Besides incorporation of these novel technologies, a closer collaboration for investigation between disciplines is needed. This includes clinicians and basic scientists, cardiovascular researchers and immunologists, and academicians with those in the pharmaceutical industry. More broadly, there needs to be better collaboration to systematically collect samples from patients with inflammatory cardiovascular disease. Funding agencies, including the National Institutional of Health, need to recognize this new reality.

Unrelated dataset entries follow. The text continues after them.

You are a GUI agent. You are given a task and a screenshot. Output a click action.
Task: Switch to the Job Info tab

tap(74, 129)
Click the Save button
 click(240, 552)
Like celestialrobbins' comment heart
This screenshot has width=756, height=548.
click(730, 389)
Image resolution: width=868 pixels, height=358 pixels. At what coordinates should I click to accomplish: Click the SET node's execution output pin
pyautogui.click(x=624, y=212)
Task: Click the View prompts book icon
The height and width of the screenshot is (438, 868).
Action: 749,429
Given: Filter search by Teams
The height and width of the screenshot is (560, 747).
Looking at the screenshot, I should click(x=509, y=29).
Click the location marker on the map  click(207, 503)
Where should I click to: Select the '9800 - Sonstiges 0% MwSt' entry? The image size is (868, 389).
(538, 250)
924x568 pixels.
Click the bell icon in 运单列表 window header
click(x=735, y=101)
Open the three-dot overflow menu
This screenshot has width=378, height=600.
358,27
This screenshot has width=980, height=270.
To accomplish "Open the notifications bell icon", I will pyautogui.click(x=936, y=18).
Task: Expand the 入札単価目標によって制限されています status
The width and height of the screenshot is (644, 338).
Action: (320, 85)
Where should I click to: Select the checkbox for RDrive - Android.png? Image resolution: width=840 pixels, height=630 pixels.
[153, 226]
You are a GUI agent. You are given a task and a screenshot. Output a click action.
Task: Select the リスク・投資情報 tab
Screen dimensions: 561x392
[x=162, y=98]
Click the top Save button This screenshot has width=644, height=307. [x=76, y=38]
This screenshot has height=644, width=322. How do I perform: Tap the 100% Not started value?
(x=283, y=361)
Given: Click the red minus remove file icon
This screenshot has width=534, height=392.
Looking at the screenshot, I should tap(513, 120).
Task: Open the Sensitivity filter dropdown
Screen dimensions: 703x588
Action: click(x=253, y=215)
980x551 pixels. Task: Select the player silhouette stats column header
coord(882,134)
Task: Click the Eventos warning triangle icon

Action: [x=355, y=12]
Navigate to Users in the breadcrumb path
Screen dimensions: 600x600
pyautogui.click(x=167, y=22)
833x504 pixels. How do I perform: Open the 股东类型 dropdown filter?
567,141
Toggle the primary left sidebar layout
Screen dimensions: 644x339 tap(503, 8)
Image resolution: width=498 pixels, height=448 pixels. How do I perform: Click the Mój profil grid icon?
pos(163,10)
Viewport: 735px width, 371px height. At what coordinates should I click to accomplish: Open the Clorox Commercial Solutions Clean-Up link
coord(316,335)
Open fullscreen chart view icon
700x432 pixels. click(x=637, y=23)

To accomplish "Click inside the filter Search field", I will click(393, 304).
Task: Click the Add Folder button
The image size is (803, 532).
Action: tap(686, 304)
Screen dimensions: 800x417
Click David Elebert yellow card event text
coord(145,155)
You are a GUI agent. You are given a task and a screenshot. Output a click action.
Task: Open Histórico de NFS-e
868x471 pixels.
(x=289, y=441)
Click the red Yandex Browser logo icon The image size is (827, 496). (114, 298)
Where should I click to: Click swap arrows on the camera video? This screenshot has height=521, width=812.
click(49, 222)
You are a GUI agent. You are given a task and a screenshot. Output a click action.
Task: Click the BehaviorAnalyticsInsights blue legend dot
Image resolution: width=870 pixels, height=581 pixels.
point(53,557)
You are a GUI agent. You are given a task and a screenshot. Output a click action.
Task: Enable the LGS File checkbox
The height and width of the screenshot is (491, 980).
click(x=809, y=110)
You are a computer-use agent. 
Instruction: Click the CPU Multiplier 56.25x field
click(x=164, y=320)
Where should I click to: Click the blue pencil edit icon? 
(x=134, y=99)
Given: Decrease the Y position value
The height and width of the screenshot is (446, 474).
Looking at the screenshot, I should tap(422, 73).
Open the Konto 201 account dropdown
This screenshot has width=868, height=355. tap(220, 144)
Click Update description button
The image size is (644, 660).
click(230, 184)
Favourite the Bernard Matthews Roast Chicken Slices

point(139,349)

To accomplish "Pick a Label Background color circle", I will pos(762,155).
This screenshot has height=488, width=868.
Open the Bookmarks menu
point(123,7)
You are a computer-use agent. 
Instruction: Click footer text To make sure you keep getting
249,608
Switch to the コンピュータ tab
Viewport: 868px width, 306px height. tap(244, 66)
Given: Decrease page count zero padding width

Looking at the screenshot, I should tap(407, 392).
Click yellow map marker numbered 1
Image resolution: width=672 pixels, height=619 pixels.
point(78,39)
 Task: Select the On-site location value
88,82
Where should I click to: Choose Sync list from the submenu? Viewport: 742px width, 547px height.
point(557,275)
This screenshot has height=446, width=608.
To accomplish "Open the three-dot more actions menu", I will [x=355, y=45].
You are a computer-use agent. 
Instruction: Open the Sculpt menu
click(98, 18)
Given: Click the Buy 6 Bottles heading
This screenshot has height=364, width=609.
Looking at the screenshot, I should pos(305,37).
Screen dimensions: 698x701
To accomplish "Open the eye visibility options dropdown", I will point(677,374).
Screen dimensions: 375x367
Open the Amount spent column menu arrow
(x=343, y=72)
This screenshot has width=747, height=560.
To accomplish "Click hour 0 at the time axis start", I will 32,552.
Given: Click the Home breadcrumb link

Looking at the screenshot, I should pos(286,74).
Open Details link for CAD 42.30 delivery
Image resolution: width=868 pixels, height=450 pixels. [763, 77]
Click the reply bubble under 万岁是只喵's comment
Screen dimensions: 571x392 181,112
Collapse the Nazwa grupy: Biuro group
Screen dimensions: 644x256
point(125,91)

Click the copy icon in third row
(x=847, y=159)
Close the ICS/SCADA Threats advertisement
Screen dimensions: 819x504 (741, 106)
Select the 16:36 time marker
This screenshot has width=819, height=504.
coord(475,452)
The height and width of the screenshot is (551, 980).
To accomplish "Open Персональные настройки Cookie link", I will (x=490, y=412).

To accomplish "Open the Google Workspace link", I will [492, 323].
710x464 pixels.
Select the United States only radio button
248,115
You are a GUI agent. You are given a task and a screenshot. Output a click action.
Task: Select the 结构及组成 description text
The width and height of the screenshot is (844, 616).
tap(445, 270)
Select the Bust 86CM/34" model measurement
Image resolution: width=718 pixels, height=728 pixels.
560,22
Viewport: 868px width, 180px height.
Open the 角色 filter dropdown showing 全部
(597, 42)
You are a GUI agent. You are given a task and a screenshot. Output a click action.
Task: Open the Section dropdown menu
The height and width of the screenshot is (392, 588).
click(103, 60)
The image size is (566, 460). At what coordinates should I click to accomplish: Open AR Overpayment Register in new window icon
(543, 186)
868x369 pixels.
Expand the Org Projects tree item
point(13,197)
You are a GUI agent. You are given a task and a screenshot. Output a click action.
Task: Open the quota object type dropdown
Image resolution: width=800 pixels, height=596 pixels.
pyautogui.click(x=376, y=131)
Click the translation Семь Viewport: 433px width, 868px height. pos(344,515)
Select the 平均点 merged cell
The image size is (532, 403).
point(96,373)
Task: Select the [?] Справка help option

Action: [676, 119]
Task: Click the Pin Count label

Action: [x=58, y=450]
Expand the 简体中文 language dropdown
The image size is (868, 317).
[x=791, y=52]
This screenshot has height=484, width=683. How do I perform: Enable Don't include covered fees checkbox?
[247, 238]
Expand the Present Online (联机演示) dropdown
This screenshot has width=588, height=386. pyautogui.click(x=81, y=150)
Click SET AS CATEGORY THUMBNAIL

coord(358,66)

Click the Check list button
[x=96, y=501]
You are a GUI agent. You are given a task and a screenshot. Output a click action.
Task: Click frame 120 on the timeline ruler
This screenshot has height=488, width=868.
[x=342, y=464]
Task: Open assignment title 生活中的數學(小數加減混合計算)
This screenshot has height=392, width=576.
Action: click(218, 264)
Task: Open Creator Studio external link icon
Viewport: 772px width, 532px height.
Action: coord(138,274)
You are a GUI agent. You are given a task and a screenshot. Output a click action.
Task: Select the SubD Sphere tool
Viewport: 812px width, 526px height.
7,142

In conclusion, cardio-immuno-oncology is expanding the interconnectedness of cardiovascular medicine with immunology and oncology, highlighting the need for interdisciplinary research, specific emphasis in training the next generation of cardiologists and awareness of currently practicing cardiologists. Cardio-immuno-oncology also affords the ability to translate new scientific advances in immunology to the cardiovascular space. The burden is upon the cardiovascular research and clinical community to embrace this opportunity.
Acknowledgements
VGZ is supported by the Cancer Prevention and Research Institute of Texas (CPRIT) award RP180404. WCM was supported by funding from the Niels Stensen Fellowship and the Netherlands Heart Institute. JM is supported by NIH R56 HL141466 and R01 HL141466.
Footnotes
Conflicts of Interest
JM has served on an advisory board for Pfizer, Novartis, Bristol Myers Squibb, Deciphera, Audentes Pharmaceuticals, Nektar, Takeda, Ipsen, Myokardia, AstraZeneca and Regeneron. Other authors report no potential conflicts.